Little Things
While “the journey of a thousand miles begins with a single step” is a common phrase, few of us celebrate the individual steps that help us get to that thousand-mile mark.
When I look back at the journey I’ve taken to get to a more stable place, that road is paved with hundreds of tiny milestones, some of which have been far easier than others, that help me lead a more normal life even with OCD.
Something that came to mind recently is that I avoided sleeping on my left side and my stomach for years thanks to an Internet sidebar ad that showed up one time for me. It was from a disreputable source trying to sell some kind of weight loss product, but the image of the stomach being “more full” if someone slept on the left side, and that that could cause nausea or vomiting, somehow got stuck in my head.
Like the vast majority of my obsessive thoughts, I knew it was completely incorrect. There was no way sleeping in a particular position – one I’d slept in plenty of times before – would cause anything to happen to me, but the idea wormed its way into my subconscious, and I found myself unwilling to sleep on my left side or my stomach.
Recently, however, I’ve noticed that the power of this long-held idea has faded. I sleep on my left side perhaps not as frequently as on my right side, but for whatever reason, I’ve felt the urge to sleep on my stomach. I was nervous at first, but quickly realized that it wasn’t actually going to do anything to me. I didn’t believe the ad I saw years ago anymore, and it had no power to make me sleep in any particular way.
And so, I tried sleeping on my stomach. It was scary at first, but I soon realized that I felt completely fine. One night turned into two, and now I sleep on my stomach just about as much as I sleep on my sides.
This might sound insignificant, but to me, every one of these tiny changes I make helps me live a life I can be proud of. I am reminded of this pride every time I try a new food (this week, I tried samosas for the first time as I hesitantly dip my toes into the world of Indian food), try a new activity that scares me, or convince myself out of a panicked thought loop.
Sometimes, when I get ashamed of myself for being afraid of things, I remind myself of these tiny steps and how they can make my fears much more manageable. I think about the time my best friend from college and I went to a Persian restaurant to try tiny bites of the food that might appear at my Nana’s 90th birthday party. I recall when, in the middle of the pandemic, I taught myself how to do things like grocery shopping again by taking two-minute trips to the grocery store where I touched nothing, just stayed in the building. In both of these instances, the “test drive” experiences made the real thing a lot less intimidating and helped me enjoy myself during times I thought were going to be ordeals.
When I discuss the various things I’ve gone through with friends, I sometimes hear that the things in their lives are impossible to handle or that they have no idea how I have handled what I have. I can’t see the whole journey either, when I’m in the middle of it – I just see the parts and the tiny little steps, and as I go along those steps, I find that I’ve gotten a lot farther than I thought.
In the world of therapy, this concept is called graded exposure therapy. Even though it often begins with the help of a therapist, I’ve found that it helps my everyday life to include little things that make me uncomfortable but help resolve my fears and obsessions in the long run. Whether this means listening to ambulance sounds to become less afraid of hospital memories, touching a dog for a moment in order to get used to being around dogs, or taking the tiniest lick of a new food, I appreciate the way these steps add up to create a path to where I want to go.

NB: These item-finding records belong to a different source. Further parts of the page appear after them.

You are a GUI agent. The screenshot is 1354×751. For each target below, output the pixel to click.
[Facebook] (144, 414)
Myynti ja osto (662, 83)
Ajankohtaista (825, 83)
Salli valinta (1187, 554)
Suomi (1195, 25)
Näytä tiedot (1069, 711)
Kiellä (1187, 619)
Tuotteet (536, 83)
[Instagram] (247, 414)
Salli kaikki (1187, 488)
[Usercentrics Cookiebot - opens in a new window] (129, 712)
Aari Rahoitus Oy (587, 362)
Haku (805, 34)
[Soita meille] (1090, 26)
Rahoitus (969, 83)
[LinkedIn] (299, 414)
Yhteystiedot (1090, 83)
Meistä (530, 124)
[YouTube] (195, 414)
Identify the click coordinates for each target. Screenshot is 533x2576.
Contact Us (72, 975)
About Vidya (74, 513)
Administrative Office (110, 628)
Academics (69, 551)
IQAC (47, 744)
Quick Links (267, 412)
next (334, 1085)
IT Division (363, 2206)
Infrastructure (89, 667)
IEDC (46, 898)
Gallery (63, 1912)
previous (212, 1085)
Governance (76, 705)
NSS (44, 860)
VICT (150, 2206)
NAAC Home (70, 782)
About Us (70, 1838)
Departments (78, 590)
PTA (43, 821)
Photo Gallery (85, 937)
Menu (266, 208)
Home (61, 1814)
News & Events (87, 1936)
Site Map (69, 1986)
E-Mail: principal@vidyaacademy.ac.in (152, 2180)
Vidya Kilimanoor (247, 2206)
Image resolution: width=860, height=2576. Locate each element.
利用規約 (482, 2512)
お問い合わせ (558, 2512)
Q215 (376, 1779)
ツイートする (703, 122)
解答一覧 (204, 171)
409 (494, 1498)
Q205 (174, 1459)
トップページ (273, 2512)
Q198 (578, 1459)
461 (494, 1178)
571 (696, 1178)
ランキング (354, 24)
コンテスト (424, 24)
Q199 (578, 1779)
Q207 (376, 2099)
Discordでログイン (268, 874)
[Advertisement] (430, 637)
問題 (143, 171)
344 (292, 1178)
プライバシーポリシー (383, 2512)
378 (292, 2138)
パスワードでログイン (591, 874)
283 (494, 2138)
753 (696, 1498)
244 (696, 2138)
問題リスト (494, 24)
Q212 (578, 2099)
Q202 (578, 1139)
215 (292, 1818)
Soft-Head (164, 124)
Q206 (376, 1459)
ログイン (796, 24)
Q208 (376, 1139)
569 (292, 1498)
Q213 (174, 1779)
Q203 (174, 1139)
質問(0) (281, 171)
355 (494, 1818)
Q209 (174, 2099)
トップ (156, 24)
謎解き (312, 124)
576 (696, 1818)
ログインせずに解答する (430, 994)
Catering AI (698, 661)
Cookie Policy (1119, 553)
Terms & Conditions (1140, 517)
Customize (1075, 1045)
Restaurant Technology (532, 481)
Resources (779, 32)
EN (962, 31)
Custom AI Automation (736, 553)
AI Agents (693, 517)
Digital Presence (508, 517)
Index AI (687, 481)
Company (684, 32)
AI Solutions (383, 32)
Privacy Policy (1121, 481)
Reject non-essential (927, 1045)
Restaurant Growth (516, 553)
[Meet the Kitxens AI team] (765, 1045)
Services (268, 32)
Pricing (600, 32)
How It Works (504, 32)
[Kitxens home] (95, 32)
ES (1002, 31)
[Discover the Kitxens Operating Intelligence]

This mindset is a huge shift from how I used to see things when I was younger – that I was somehow stupid or bad for needing more steps to get to my goals. But now, this is my go-to method for anything that scares me. I’ve found something that works for me, and even if it takes more time and effort to make progress through little steps, I now celebrate them because they help me do the things I want to do and be the person I want to be, while acknowledging the way my head works and making accommodations for myself.
Ellie, a writer new to the Chicago area, was diagnosed with OCD at age 3. She hopes to educate others about her condition and end the stigma against mental illness.